L’inflazione nell’area euro, dopo i picchi dei mesi scorsi, resta elevata ma cala più delle attese, scendendo a dicembre sotto il 10%. Mentre negli Stati Uniti il mercato del lavoro batte le attese degli analisti pur rallentando per il quinto mese consecutivo: nell’ultimo mese del 2022, infatti, sono stati creati 223.000 posti di lavoro, più dei 203.000 previsti ma meno dei 256.000 di novembre. Il tasso di disoccupazione è comunque calato al 3,5% e in un anno sono stati creati 4,5 milioni di posti in tutta l’America, il secondo miglior anno della storia dopo i 6,7 milioni del 2021.
Dati che generano dunque un timido ottimismo, dunque, sulle due sponde dell’Atlantico, ma che non sembrano al momento in grado di cambiare la strada dei rialzi intrapresa da Bce e Fed, con le rispettive decisioni di politica monetaria attese nelle prossime settimane. Le Borse però sperano e avanzano decise. Le piazze finanziarie europee chiudono tutte positive, con Milano che guadagna l’1,40%.
A Wall Street i listini salgono di oltre l’1,5%, festeggiando la frenata degli aumenti dei salari in Usa che potrebbe aiutare la Fed nella sua lotta all’inflazione. Nel dettaglio in Eurolandia l’inflazione, secondo la stima flash di Eurostat, è attesa al 9,2% nel dicembre 2022, in calo rispetto al 10,1% di novembre e al 10,6% di ottobre. L’andamento dei prezzi mostra però ampie divergenze fra Paesi, con la Lettonia e Lituania che hanno registrato i tassi più alti, rispettivamente al 20,7% e al 20%. Tra i Paesi più colpiti dal caro prezzi spiccano anche l’Estonia (17,5%) e la Slovacchia (15%), seguiti dall’Italia. La Germania ha registrato un tasso del 9,6% mentre è la Spagna, con un 5,6%, a chiudere la classifica.
Le Borse europee salgono spinte dalla buona notizia sui prezzi, ma contengono i guadagni in seguito all’inflazione ‘core’, quella al netto delle componenti più volatili rappresentate dall’energia e dai beni alimentari, che a dicembre ha toccato un nuovo record del 5,2%, superiore alle previsioni degli analisti, che si attendevano una conferma del 5% di novembre.
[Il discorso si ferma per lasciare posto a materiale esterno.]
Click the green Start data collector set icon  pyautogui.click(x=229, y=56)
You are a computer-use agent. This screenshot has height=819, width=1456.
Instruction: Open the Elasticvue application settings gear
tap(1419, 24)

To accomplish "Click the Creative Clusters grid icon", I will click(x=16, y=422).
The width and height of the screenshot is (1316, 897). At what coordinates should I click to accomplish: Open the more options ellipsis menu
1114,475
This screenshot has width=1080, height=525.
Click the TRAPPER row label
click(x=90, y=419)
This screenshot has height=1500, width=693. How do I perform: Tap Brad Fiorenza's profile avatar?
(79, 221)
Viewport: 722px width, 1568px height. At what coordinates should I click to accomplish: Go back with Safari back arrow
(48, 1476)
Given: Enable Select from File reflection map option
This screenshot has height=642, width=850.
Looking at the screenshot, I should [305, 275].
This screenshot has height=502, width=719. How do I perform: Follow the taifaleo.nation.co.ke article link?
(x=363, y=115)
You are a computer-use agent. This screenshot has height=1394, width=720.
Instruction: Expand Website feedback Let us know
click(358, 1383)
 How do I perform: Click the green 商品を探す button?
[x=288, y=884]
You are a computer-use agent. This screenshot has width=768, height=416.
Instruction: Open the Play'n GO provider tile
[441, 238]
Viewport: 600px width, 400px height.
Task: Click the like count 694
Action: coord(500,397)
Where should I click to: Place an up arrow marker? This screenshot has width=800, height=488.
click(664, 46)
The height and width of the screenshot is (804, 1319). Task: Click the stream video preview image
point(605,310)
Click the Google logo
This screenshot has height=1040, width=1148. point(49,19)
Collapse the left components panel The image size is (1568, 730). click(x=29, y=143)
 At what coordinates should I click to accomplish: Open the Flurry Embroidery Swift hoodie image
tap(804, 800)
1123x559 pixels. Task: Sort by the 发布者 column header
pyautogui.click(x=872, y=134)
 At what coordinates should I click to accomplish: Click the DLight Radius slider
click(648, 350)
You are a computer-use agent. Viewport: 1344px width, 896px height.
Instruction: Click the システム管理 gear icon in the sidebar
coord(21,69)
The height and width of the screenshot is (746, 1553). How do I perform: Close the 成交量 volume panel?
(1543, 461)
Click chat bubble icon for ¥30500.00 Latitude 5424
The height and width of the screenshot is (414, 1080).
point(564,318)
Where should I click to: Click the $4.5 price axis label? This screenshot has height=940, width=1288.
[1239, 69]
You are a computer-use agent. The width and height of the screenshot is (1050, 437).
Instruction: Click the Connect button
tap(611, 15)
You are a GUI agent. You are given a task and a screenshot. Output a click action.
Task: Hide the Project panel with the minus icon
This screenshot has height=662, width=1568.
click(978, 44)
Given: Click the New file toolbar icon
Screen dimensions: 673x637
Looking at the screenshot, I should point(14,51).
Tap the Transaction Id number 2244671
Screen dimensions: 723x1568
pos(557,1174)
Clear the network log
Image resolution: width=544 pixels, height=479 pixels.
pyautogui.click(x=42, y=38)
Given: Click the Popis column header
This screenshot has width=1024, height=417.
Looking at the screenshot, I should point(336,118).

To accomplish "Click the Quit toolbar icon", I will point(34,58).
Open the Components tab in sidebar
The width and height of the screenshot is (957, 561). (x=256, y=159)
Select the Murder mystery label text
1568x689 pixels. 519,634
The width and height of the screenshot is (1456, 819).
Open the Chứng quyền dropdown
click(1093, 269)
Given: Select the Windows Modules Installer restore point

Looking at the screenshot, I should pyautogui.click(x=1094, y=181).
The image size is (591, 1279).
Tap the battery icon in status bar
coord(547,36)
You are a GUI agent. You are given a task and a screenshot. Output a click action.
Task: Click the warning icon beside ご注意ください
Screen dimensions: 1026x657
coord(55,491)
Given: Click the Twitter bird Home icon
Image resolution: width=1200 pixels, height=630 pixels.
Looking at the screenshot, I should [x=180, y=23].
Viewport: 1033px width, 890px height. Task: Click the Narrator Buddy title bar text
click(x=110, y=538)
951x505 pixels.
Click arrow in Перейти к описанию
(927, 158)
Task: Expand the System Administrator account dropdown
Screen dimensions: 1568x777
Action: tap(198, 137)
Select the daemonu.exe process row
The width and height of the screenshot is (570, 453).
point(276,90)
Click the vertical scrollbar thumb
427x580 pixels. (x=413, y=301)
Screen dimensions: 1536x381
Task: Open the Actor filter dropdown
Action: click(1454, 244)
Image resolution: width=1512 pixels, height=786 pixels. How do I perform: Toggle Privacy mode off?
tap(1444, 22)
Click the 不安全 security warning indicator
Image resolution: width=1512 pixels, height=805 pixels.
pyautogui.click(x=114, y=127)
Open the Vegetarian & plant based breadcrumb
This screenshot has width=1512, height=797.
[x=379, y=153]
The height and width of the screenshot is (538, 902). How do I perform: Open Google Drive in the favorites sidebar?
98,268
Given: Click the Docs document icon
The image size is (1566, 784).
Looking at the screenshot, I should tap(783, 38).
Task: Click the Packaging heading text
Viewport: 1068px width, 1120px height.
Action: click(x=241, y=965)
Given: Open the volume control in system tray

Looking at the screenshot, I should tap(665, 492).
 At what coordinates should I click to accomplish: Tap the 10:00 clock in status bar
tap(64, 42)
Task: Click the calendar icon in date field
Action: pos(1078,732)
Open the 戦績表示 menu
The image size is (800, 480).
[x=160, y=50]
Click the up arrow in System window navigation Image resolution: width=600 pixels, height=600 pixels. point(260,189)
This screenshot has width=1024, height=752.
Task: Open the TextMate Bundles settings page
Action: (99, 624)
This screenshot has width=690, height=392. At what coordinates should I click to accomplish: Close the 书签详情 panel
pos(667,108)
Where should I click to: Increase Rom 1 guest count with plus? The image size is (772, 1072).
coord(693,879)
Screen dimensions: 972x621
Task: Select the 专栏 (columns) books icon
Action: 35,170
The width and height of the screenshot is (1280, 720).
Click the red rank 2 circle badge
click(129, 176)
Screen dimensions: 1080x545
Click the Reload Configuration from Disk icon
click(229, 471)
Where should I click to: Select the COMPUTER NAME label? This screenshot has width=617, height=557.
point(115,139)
Un aumento che aggiungerà “preoccupazioni al consiglio direttivo della Bce circa la persistenza dell’inflazione. Se queste forti pressioni dovessero essere confermate nel corso del 2023, il ciclo di rialzi dei tassi è probabile che continui nel secondo trimestre”, afferma l’economista di Bloomberg Maeva Cousin.
La Bce continua a ribadire che i rialzi proseguiranno, probabilmente a una velocità dello 0,50% in febbraio e in marzo. Solo nelle ultime ore il componente del consiglio direttivo Francois Villeroy de Galhau ha stimato per l’estate una possibile fine delle strette. Un dato particolarmente positivo è quello della frenata della corsa dei salari negli Usa: il mese scorso sono saliti del 4,6%, in quello che è l’aumento più contenuto dalla metà del 2021. Il rallentamento dei salari può contribuire in modo deciso all’azione della Fed nel combattere l’inflazione.
E questo ha messo le ali a Wall Street, che intravede, o meglio spera, in una fine del ciclo di stretta monetaria e quindi nel ridursi delle chance di una recessione. La Fed come la Bce non ha al momento alcuna intenzione di allentare la presa e, nei verbali dell’ultima riunione, la banca centrale statunitense si è detta anche preoccupata per l’eccessivo ottimismo del mercato su una fine dei rialzi. E’ soddisfatto dei dati sul lavoro Joe Biden: “E una buona notizia”, dice, ammettendo che resta ancora da fare sul fronte dell’inflazione. Il presidente però assicura: “Andiamo nella giusta direzione”.